Prodigio y niño genio fueron dos de los calificativos expresados por algunas de las personas que acudieron la noche del viernes 10 de mayo a la Sala Principal del Palacio de Bellas Artes para atestiguar la actuación del joven pianista Sergio Vargas Escoruela, al lado de la Orquesta Sinfónica Nacional (OSN).

Antes del concierto, para muchos inolvidable, el director huésped, el español Andrés Salado, aseveró que Vargas Escoruela, de 13 años de edad, es un prodigio a quien se le debe seguir la huella.

Y no exageraba, ya que, a pesar de su timidez inicial, el joven nacido en torreón al sentarse frente al piano cambió por completo su semblante, tal vez por sentirse dominado por aquella locura divina de la que hablaba Platón: los bienes mayores se nos originan por locura, otorgada ciertamente por don divino.

Para darle mayor brillo a su actuación, el joven alumno de Mariana Chabukiani eligió tocar el Concierto para piano núm. 9 en mi bemol mayor de Wolfgang Amadeus Mozart, que, en sus manos, alcanzó verdaderos resplandores apolíneos.

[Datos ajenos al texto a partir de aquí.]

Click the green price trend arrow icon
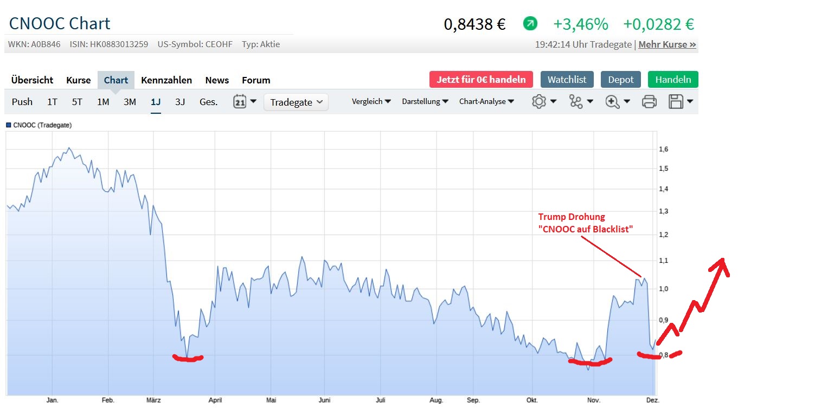Image resolution: width=834 pixels, height=409 pixels. click(x=530, y=24)
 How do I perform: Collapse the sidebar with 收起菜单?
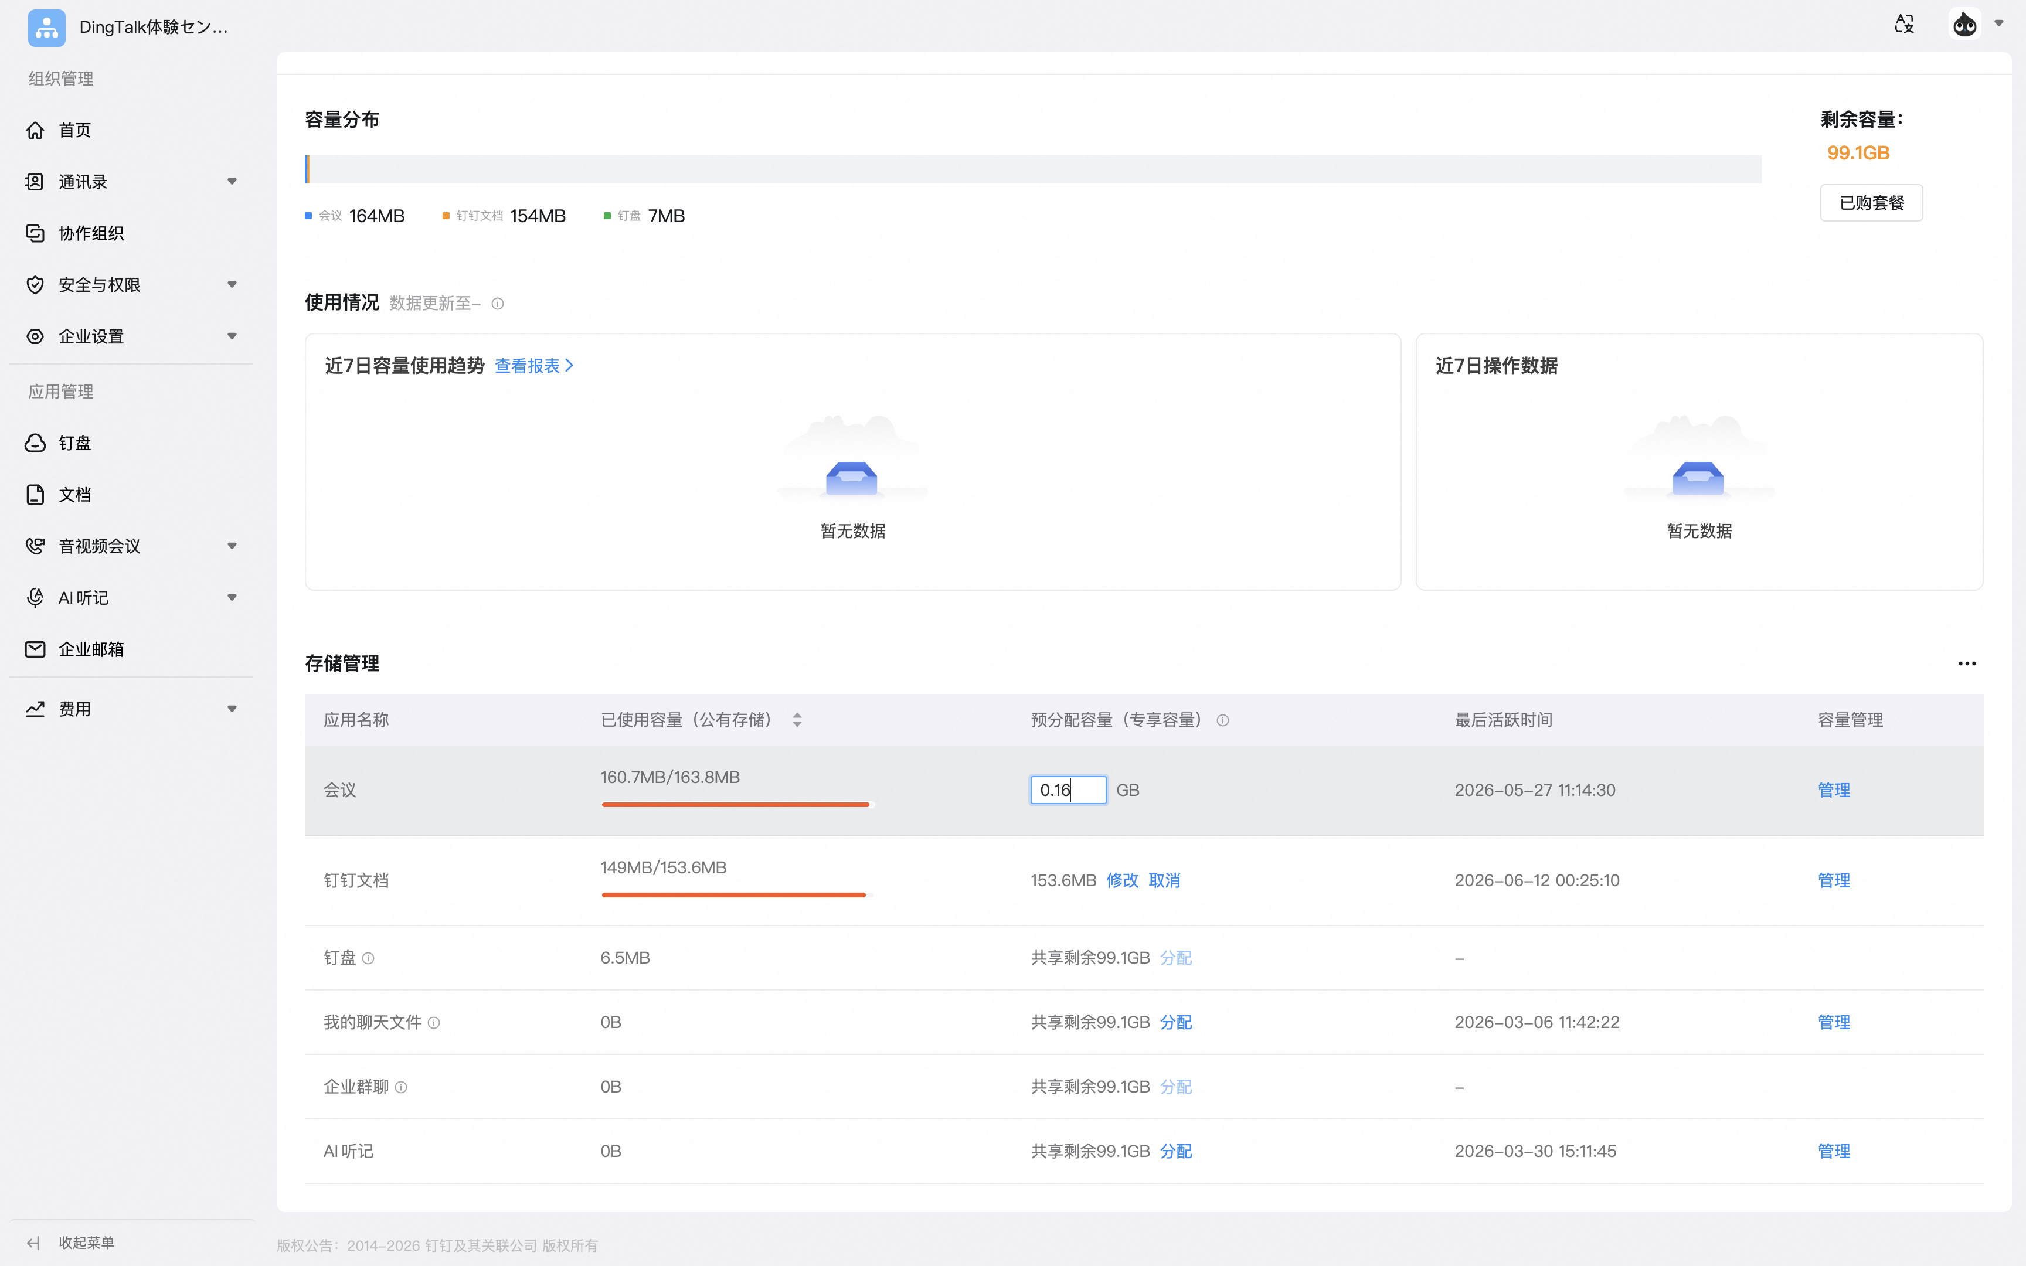click(70, 1243)
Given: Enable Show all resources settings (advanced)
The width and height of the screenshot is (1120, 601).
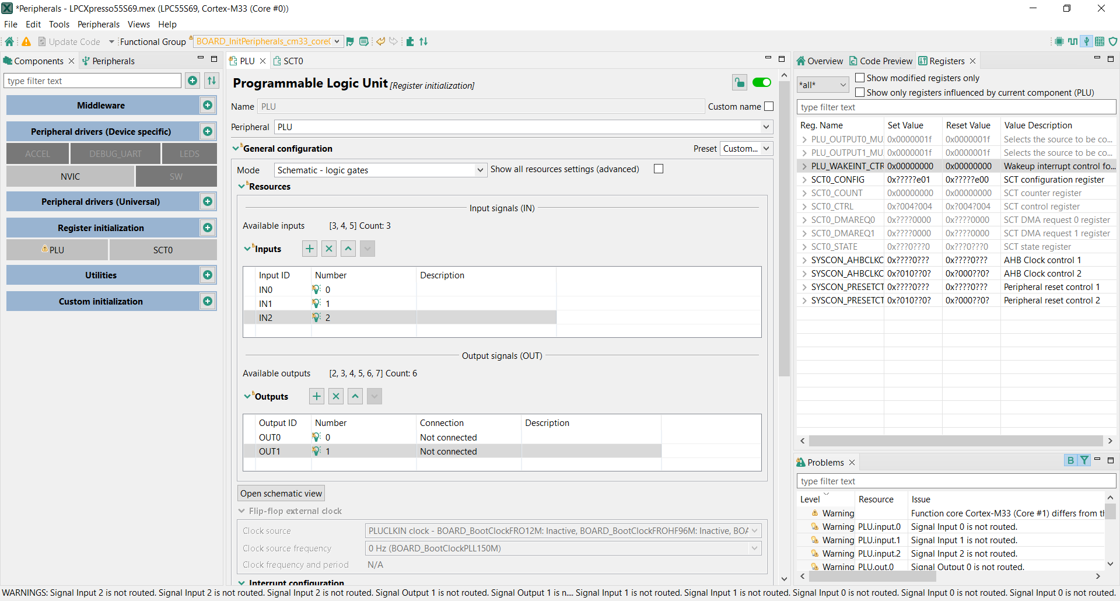Looking at the screenshot, I should point(659,169).
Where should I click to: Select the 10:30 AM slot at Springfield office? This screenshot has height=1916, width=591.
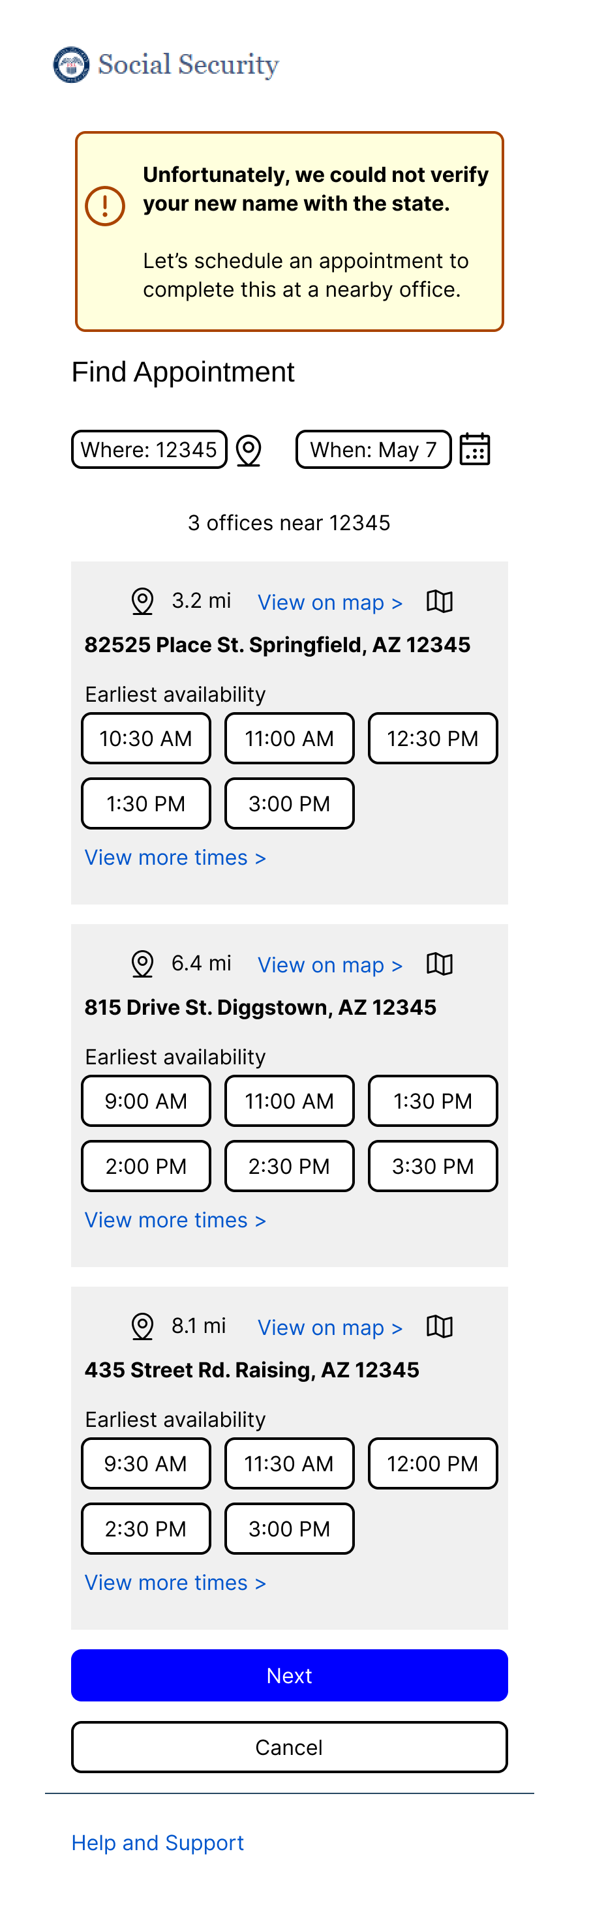146,739
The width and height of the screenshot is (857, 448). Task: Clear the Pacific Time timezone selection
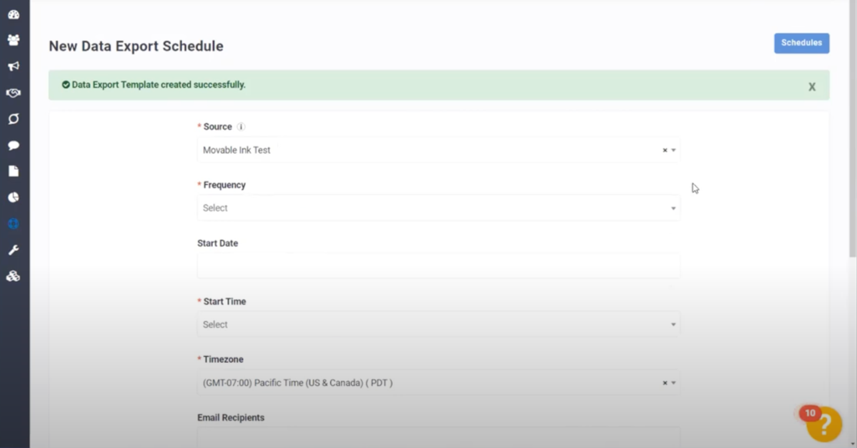point(665,383)
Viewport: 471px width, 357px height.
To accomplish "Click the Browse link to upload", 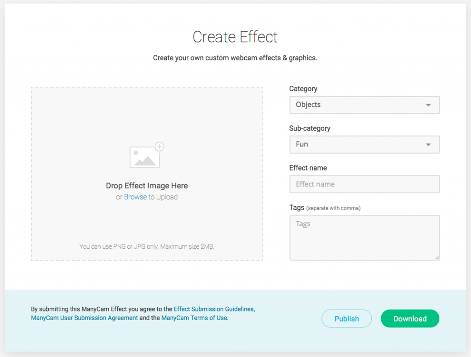I will [135, 197].
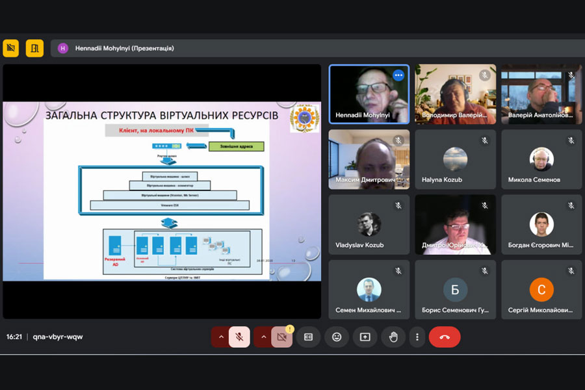Screen dimensions: 585x390
Task: Select Vladyslav Kozub's participant tile
Action: pos(369,224)
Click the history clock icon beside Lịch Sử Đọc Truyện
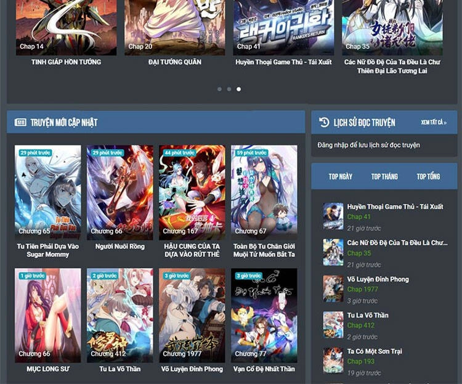 click(324, 123)
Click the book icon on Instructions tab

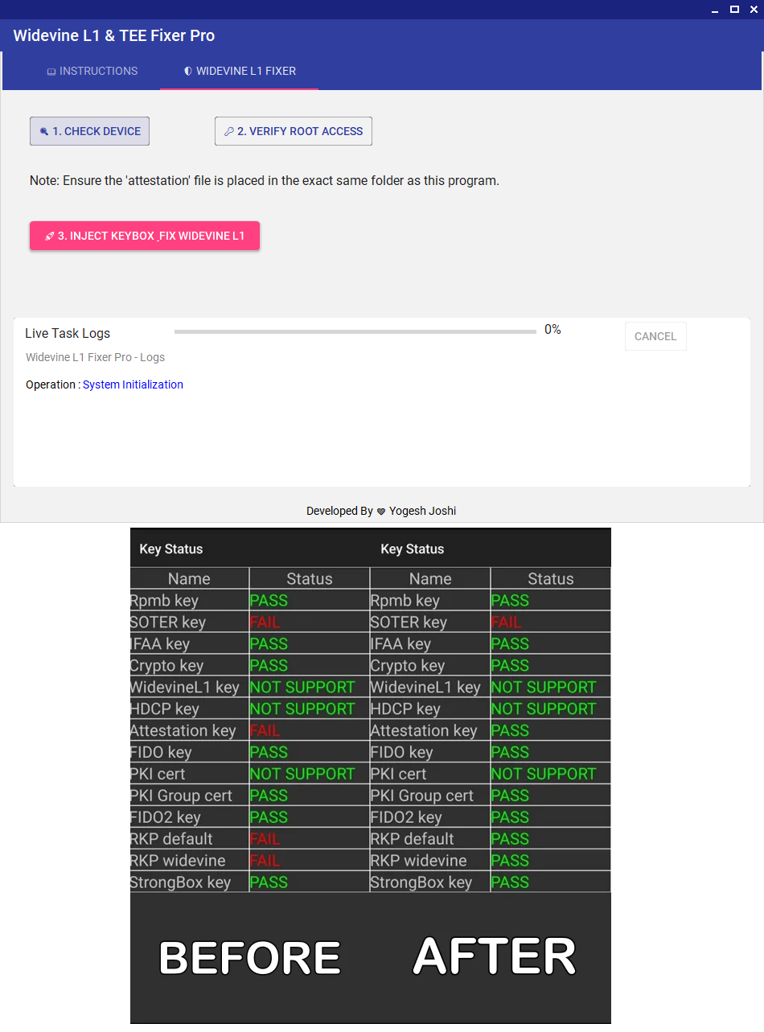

Prodigio doble la de esa noche en la que se festejaba a las mamás en su día: escuchar a Mozart, un bálsamo en medio del ruido musical del momento, y deleitarse con la versión del joven pianista mexicano.

La naturalidad y elegancia con la que salían las notas de las manos del intérprete adolescente prometían más que un prodigio, como si se descubriera por primera vez el encanto de la música de Mozart.

Al final de su ejecución, Vargas, ya quitado de la pena, salió nuevamente al escenario para recibir aplausos y tocar un fragmento de las Variaciones Goldberg de Johann Sebastian Bach. La chispa inició de inmediato. La dificultad de esta pieza cobró aires virtuosos en las manos del niño pianista.

La OSN inició el decimoprimer programa de su temporada 2019 con Ionización de Edgar Varèse, compuesto para 13 percusionistas y 37 diferentes tipos de percusiones. Es una obra transgresora que fue estrenada en 1929, en plena crisis económica en Estados Unidos.

Para cerrar la noche, la agrupación del Instituto Nacional de Bellas Artes y Literatura interpretó la Sinfonía núm. 7 en la mayor de Ludwig van Beethoven, una obra que, a decir del director huésped, invita a brincar de alegría. Poco faltó para lograr este cometido.